Sobre a tarefa » Reproduza fielmente o trecho do texto sobre Riftbound que começa em "Marketing Efetivo" e termina em "eventos do jogo.".

League of Legends é, por natureza, um free to play e um card game não pode se dar a esse luxo, mas pode, ao garantir produtos o suficiente no mercado para manter os preços acessíveis e próximos dos valores sugeridos, ampliar a quantidade de jogadores e fãs que se interessem em comprar os produtos e acompanharem as transmissões competitivas, ou até irem a arenas ou estádios para ver os profissionais jogando.
Marketing Efetivo
Um jogo não cresce sem atrair os públicos certos.
Pode-se até esquecer o jogador habitual de card games no marketing para Riftbound — esses já estão fisgados por Riftbound e, se não estiverem, a popularidade do jogo em outros segmentos os fará, no mínimo, experimentar — para focar no público externo entre os fãs de League of Legends e os que apenas “conhecem” o MOBA.
Pegue os profissionais e coloque-os para jogar uma partida de Riftbound em um programa, lance cartas com skins exclusivas que servem de prévia para uma atualização futura, faça cards promocionais com skins dos campeões mundiais de League of Legends, ou faça eventos promocionais que conectem, de alguma maneira, Riftbound a grandes eventos do jogo.
Quanto mais o card game parecer parte do ecossistema de League of Legends e servir como material para promover e ser promovido pelos demais jogos da Riot, mais assertiva será a aplicação do marketing para fazer públicos dentro e fora das esferas de TCGs e MOBAs se interessarem em conhecer mais sobre.
Padrão de Jogo Engajador
Hoje, o Metagame competitivo do TCG parece resolvido: Kai’sa é o melhor deck seguido por Master Yi, e o resto do formato basicamente tenta acompanhar, com nenhuma potencial build que pudesse lidar com o melhor arquétipo provando-se eficaz em resultados.

Apesar de já existirem discursos que tentam diminuir o jogo pelo seu atual estado “polarizado”, parece natural que ele viva essas circunstâncias com apenas uma expansão: não importa o quanto a equipe de design e testes procure equilibrar um jogo, o senso de mente coletiva de quando o produto é lançado faz com que algo se mostre melhor que o restante, ou até que existem algumas partes do jogo que estão quebradas e precisam ser resolvidas.

Dados fornecidos »
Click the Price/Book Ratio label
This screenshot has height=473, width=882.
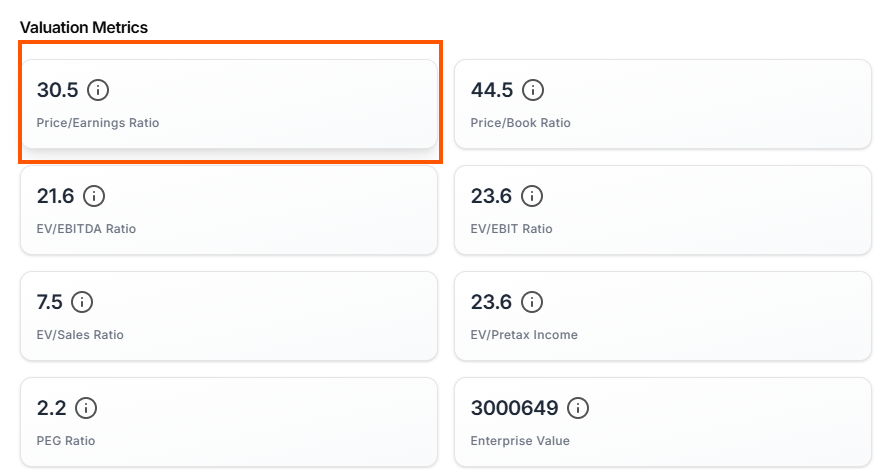[x=520, y=123]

Resolução »
Marketing Efetivo
Um jogo não cresce sem atrair os públicos certos.
Pode-se até esquecer o jogador habitual de card games no marketing para Riftbound — esses já estão fisgados por Riftbound e, se não estiverem, a popularidade do jogo em outros segmentos os fará, no mínimo, experimentar — para focar no público externo entre os fãs de League of Legends e os que apenas “conhecem” o MOBA.
Pegue os profissionais e coloque-os para jogar uma partida de Riftbound em um programa, lance cartas com skins exclusivas que servem de prévia para uma atualização futura, faça cards promocionais com skins dos campeões mundiais de League of Legends, ou faça eventos promocionais que conectem, de alguma maneira, Riftbound a grandes eventos do jogo.